Fri Jan 26 03:38:03 UTC 2024

On Thursday, January 25, 2024 8:03:41 AM MST Max Samukha via Digitalmars-d-
announce wrote:
> On Monday, 22 January 2024 at 23:28:40 UTC, Jonathan M Davis
>
> wrote:
> > Of course, ultimately, different programmers have different
> > preferences, and none of us are going to be happy about
> > everything in any language.
>
> It's not only about preferences. The feature is inconsistent with
> how 'invariant' and 'synchronized' are specified. They imply
> class-instance-level private, while the language dictates
> module-level. Consider:
>
> ```
> synchronized class C
> {
>      private int x;
>      private int y;
>
>      invariant () { assert (x == y); }
> }
>
> void foo(C c)
> {
>      // mutate c
> }
> ```
>
> With module-level private, 'foo' is part of C's public interface,
> but it neither locks on c, nor runs the invariant checks. I
> personally have no idea how to fix that sensibly except by
> ditching class invariant/synchronized entirely.

Well, sychronized is actually a function attribute, not a class attribute
(TDPL talks about synchronized classes, but they've never actually been a
thing; it was just a planned idea that was never implemented). You can stick
synchronized on the class itself, but it still only affects the member
functions. So, mutating the class object via non-member functions in the
module really isn't any different from mutating the object with member
functions which aren't marked with synchronized. So, if anything here, I
would argue that the confusion comes from being allowed to stick attributes
on a class and then have them affect the member functions. It does allow you
to stick the attribute in one place and then affect the entire class, but
I'm inclined to think that it probably shouldn't have been allowed in cases
where the attribute isn't actually for the class itself.

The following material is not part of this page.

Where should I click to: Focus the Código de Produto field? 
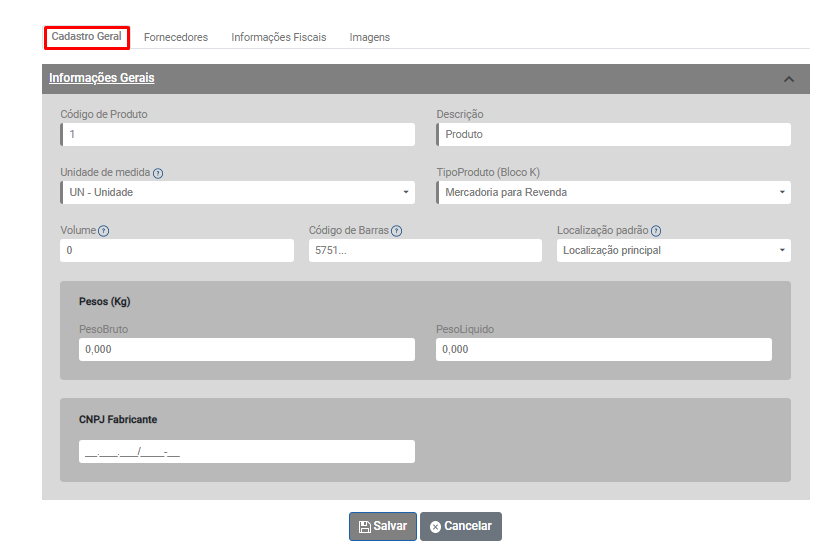coord(237,134)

Of course, the change that I'd really like to see here is synchronized
removed from the language, since I think that it was definitely a misfeature
(along with having a monitor inside of every class instance to allow
synchronized to work, whether the type is shared or not or has an
synchronized methods or not).

Regardless, because synchronized is not at all a class attribute, I don't
agree that it implies anything related to class-level private, much as I can
see how being allowed to put it directly on a class could cause confusion.

As for invariants, all that the spec promises is that they're called when
public member functions are called. So, again, having a module-level
function directly mutate the members doesn't really violate anything.
However, the part there that I do agree is questionable is that because the
module-level function could be public, it makes it so that it's pretty easy
to end up in a situation where an invariant is skipped when the object is
mutated by calling public functions from the module. But there are also
likely to be cases where it's useful to be able to bypass the invariant like
that (though obviously, it then requires that the code maintain the
invariant, just like @trusted code needs to maintain the promises of @safe).
So, I don't think that it's necessarily a problem that the language works
this way, but it's certainly true that it's something to be mindful of. And
if you want to explictly run the invariant in such sitations, then you can
just assert the class reference. But as with anything related to private, if
you want to guarantee that something only accesses an object via its public
API, you can always just put it in another module.

- Jonathan M Davis